Accordingly, it is the RECOMMENDATION of the Magistrate Judge that:
1. Defendant's motion to dismiss (Doc. 7) be GRANTED to the extent Defendant seeks dismissal of this case due to Plaintiff's failure to properly exhaust an administrative remedy available to him at the Elmore County Jail prior to initiating this cause of action;
2. This case be DISMISSED without prejudice under 42 U.S.C. § 1997e(a) for Plaintiff's failure to properly exhaust an administrative remedy available to him at the Elmore County Jail;
3. Defendant Elmore County Jail Kitchen Staff be DISMISSED with prejudice;
4. No costs be taxed.
It is further
ORDERED that on or before March 6, 2019, the parties may file an objection to this Recommendation. A party must specifically identify the factual findings and legal conclusions in the Recommendation to which the objection is made; frivolous, conclusive, or general objections will not be considered.
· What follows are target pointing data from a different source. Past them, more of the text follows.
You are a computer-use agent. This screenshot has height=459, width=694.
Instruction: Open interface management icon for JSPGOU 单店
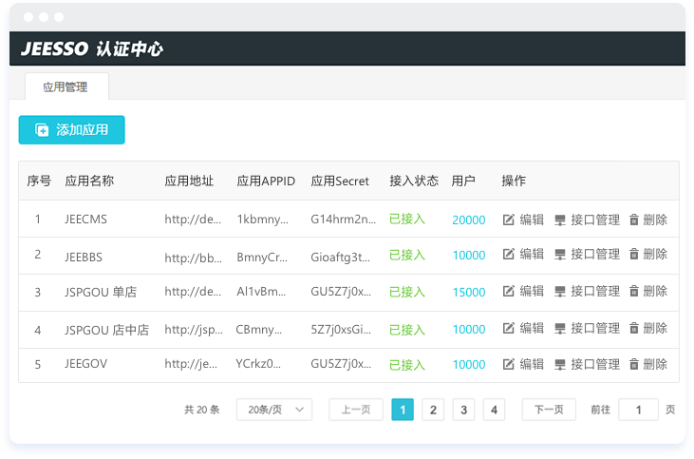(560, 292)
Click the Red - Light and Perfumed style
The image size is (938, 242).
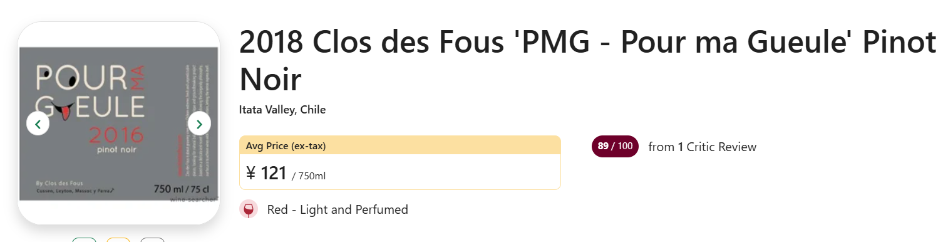pos(338,209)
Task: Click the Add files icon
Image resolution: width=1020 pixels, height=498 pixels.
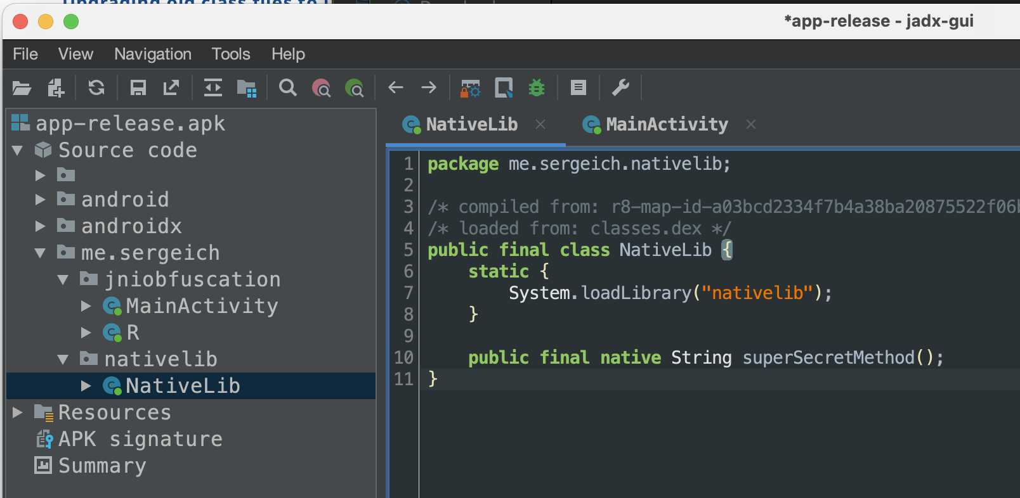Action: coord(56,88)
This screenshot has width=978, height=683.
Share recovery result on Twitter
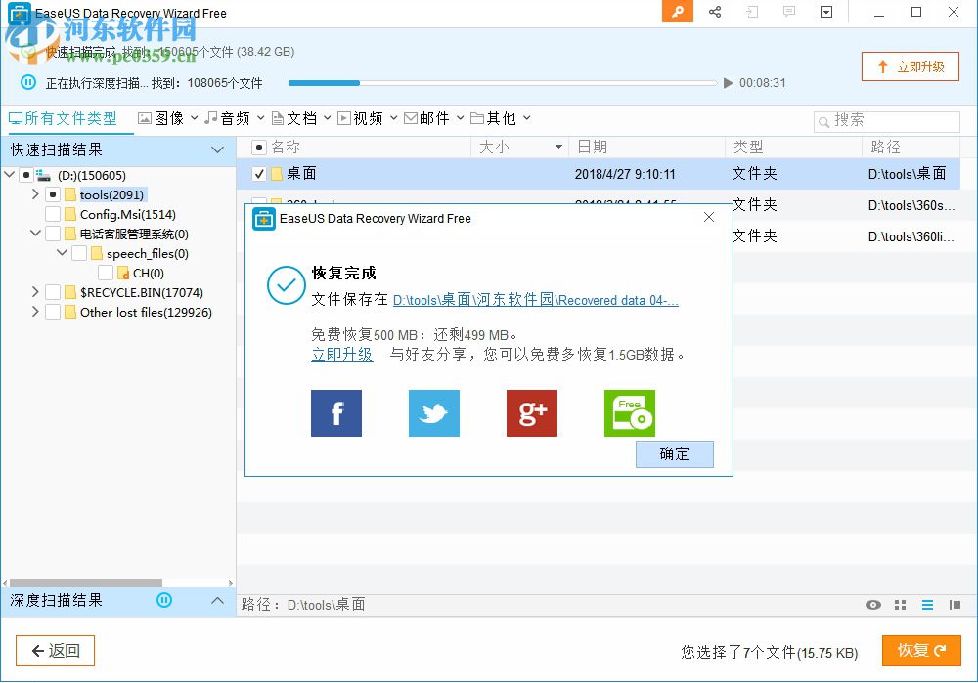(x=434, y=413)
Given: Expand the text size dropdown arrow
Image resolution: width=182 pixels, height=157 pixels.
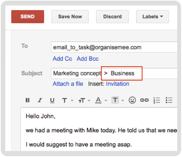Looking at the screenshot, I should (x=89, y=101).
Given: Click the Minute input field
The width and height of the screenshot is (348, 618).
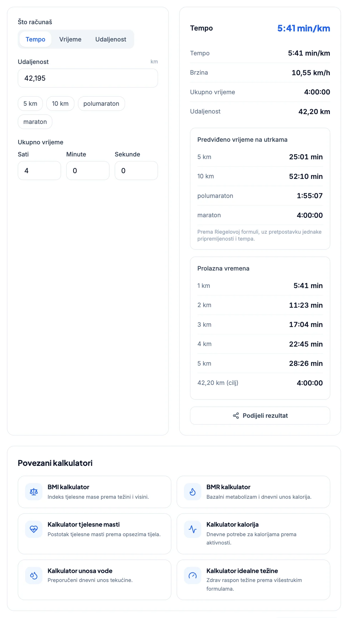Looking at the screenshot, I should coord(88,171).
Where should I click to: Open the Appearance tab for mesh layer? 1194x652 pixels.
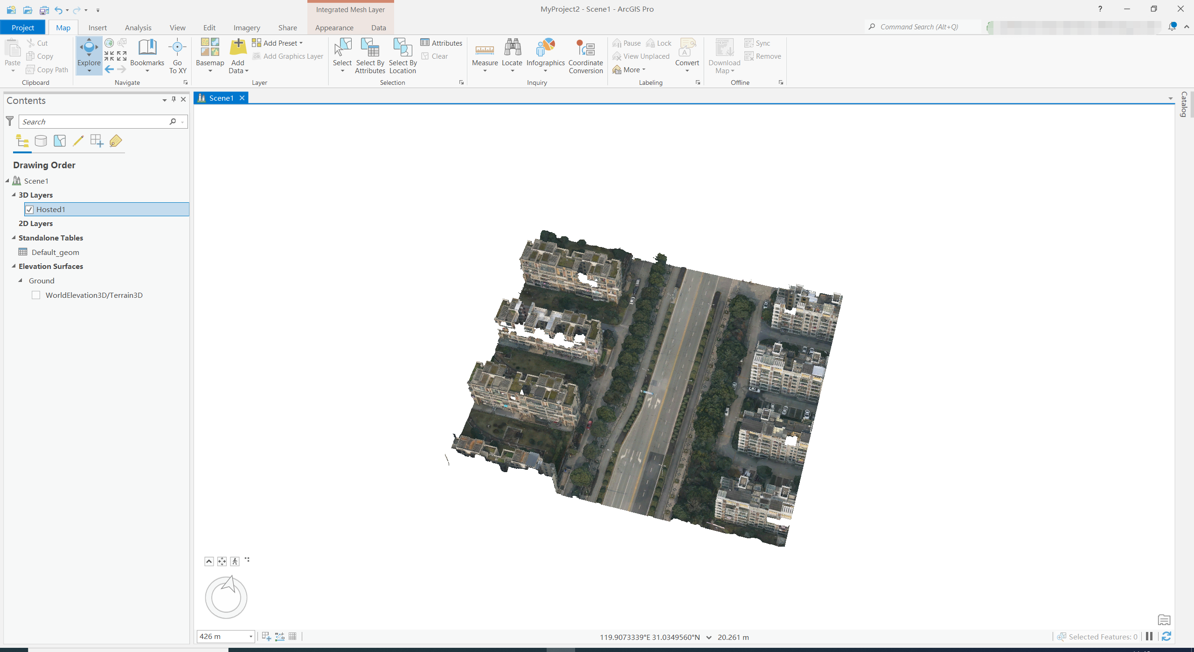pos(334,27)
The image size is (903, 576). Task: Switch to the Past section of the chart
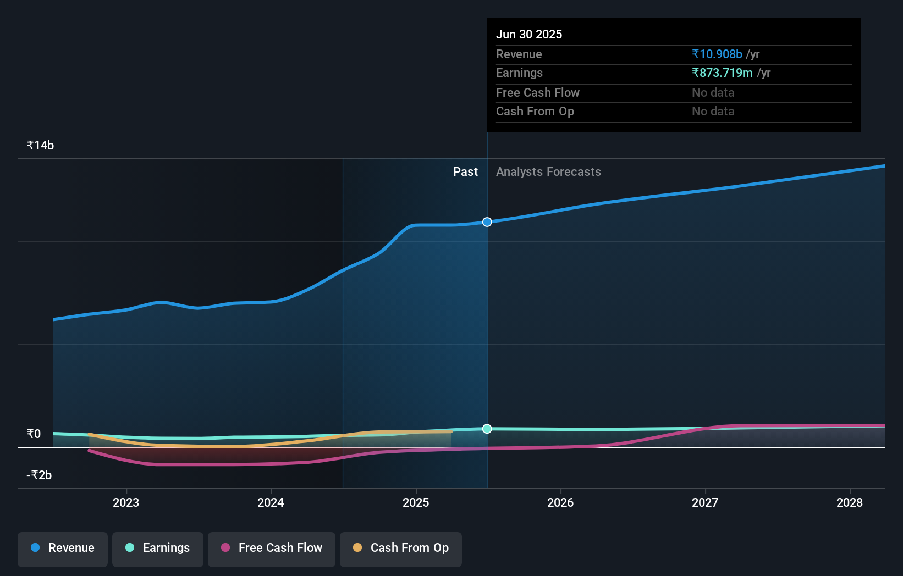tap(465, 171)
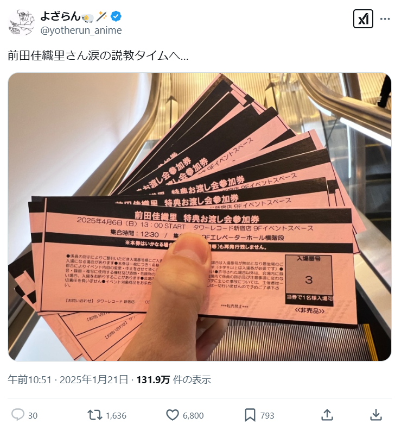Open the @yotherun_anime handle link
Image resolution: width=395 pixels, height=430 pixels.
[81, 30]
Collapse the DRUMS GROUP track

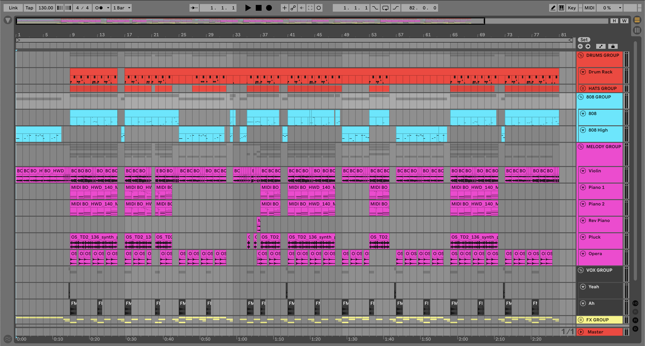581,55
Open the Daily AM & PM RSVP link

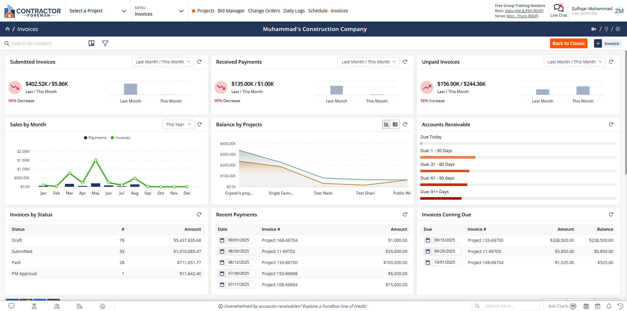pos(524,11)
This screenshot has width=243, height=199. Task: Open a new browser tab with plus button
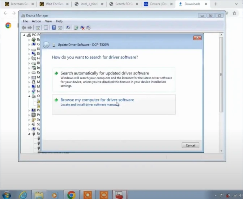(x=216, y=4)
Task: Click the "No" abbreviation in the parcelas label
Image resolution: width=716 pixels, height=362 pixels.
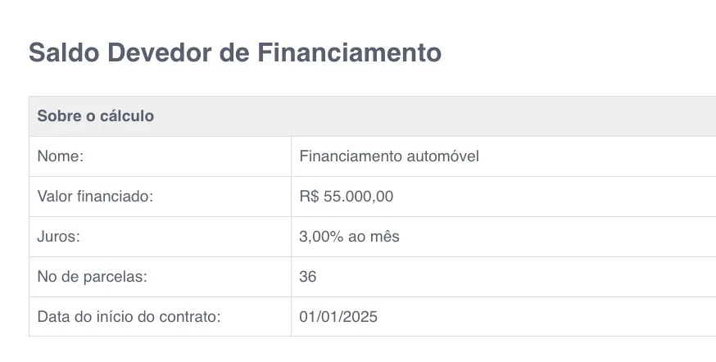Action: [x=47, y=277]
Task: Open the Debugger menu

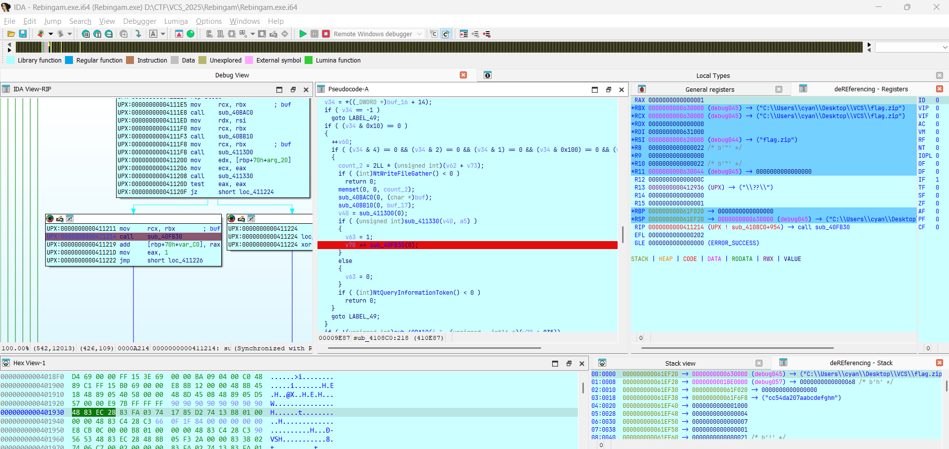Action: 139,21
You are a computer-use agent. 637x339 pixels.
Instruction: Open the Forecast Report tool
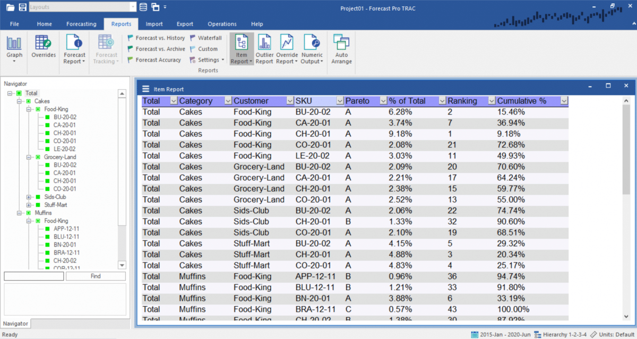pos(74,48)
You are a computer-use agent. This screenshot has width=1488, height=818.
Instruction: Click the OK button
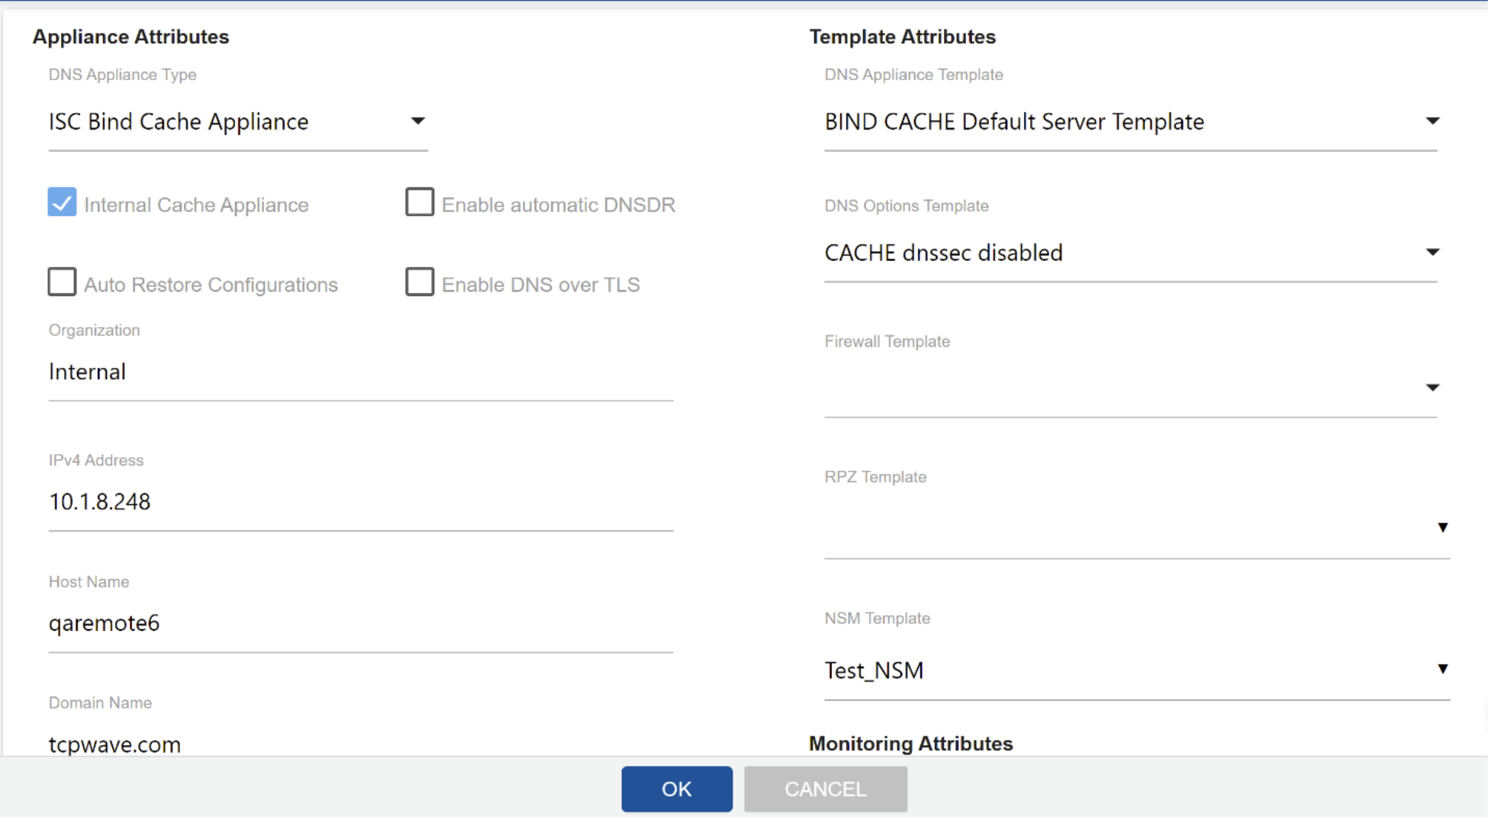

Failure to file a written objection to the Magistrate Judge's findings and recommendations under 28 U.S.C. § 636(b)(1) shall bar a party from a de novo determination by the District Court of legal and factual issues covered in the Recommendation and waives the right of the party to challenge on appeal the district court's order based on unobjected-to factual and legal conclusions accepted or adopted by the District Court except upon grounds of plain error or manifest injustice. Nettles v. Wainwright, 677 F.2d 404 (5th Cir. 1982); 11TH CIR. R. 3-1. See Stein v. Lanning Securities, Inc., 667 F.2d 33 (11th Cir. 1982). See also Bonner v. City of Prichard, 661 F.2d 1206 (11th Cir. 1981) (en banc).
Done this 20th day of February, 2019.